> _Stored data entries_
################

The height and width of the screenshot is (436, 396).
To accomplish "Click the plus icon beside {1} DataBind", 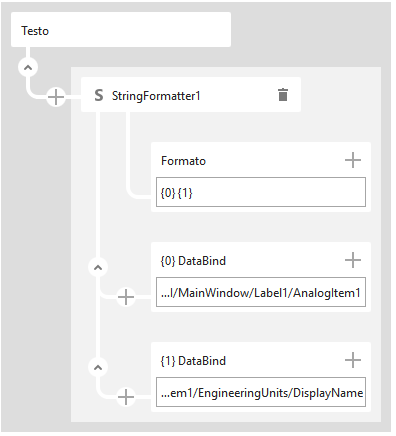I will 353,360.
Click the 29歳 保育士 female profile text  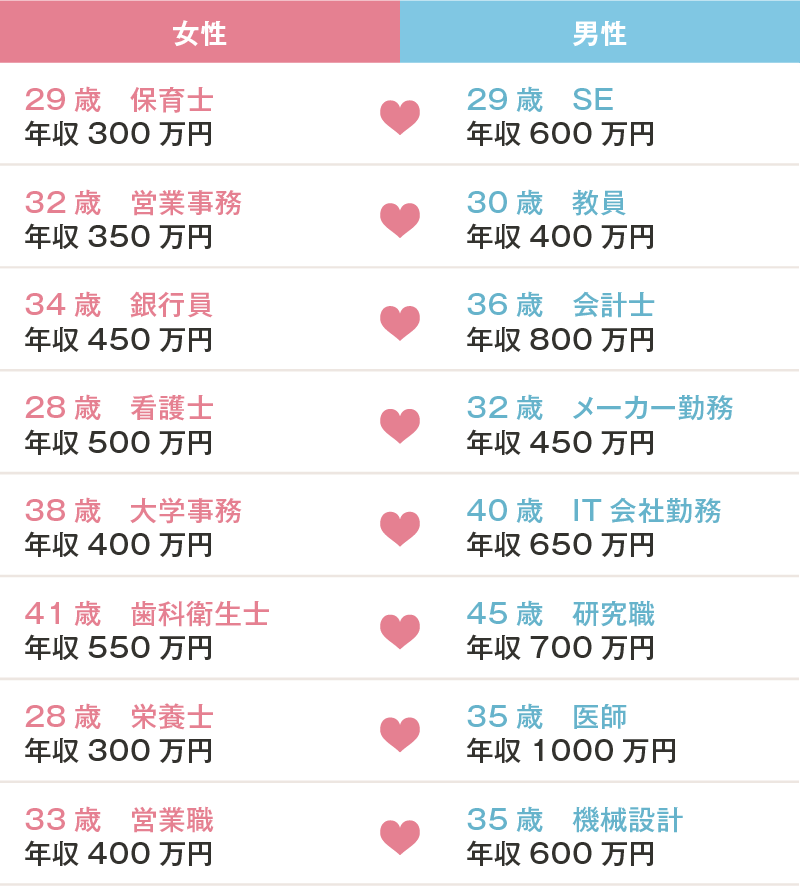[119, 100]
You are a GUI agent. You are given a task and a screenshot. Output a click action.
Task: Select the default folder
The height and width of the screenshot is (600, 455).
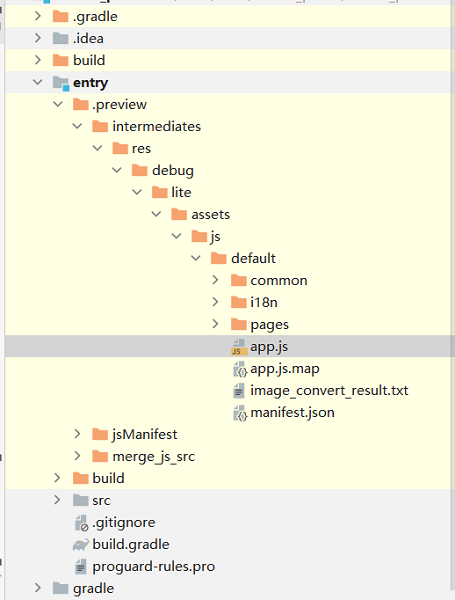253,258
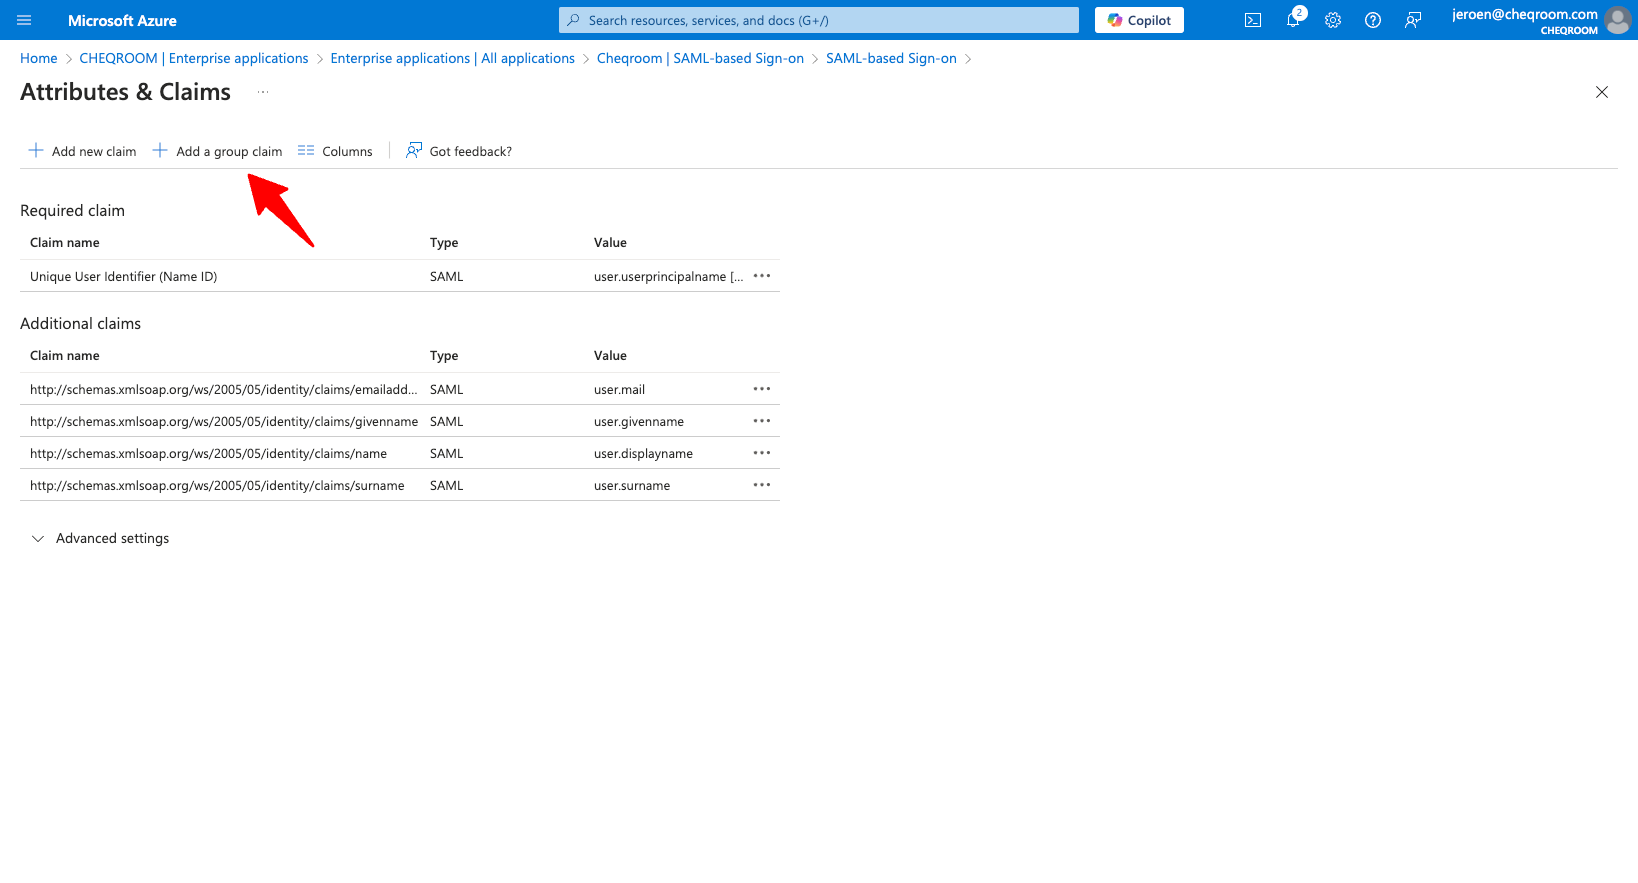Open portal settings gear

[x=1333, y=20]
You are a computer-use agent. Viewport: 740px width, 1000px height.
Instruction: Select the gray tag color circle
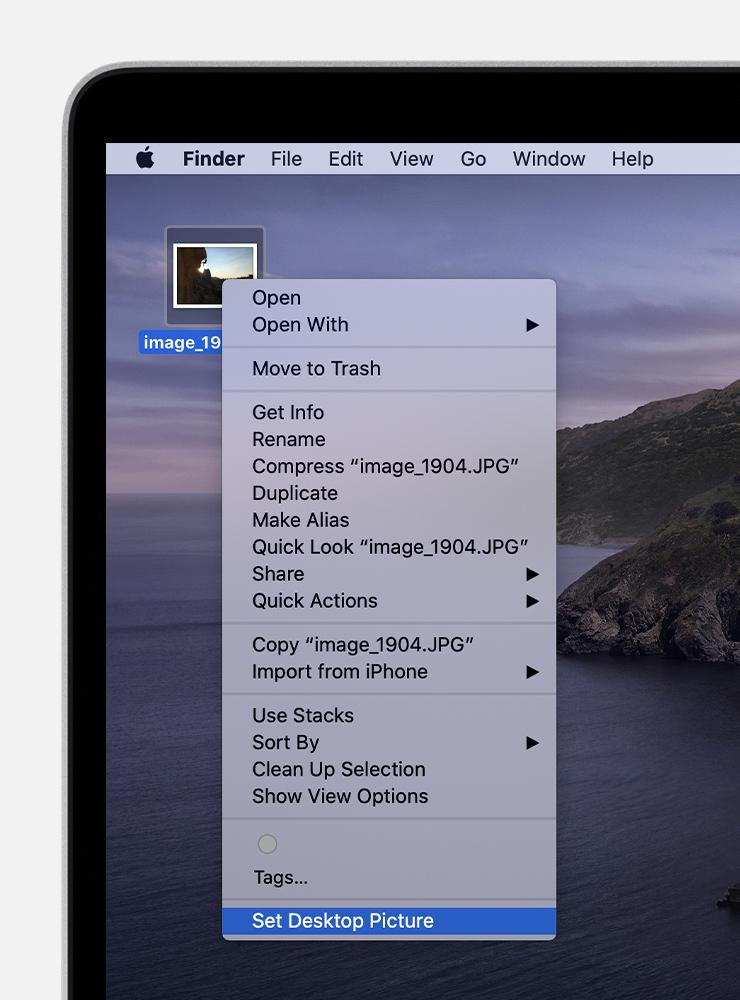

################

> _Your task_
How many lines of the data contain "agent"? Work it out and give only the number.

> _Written response_
2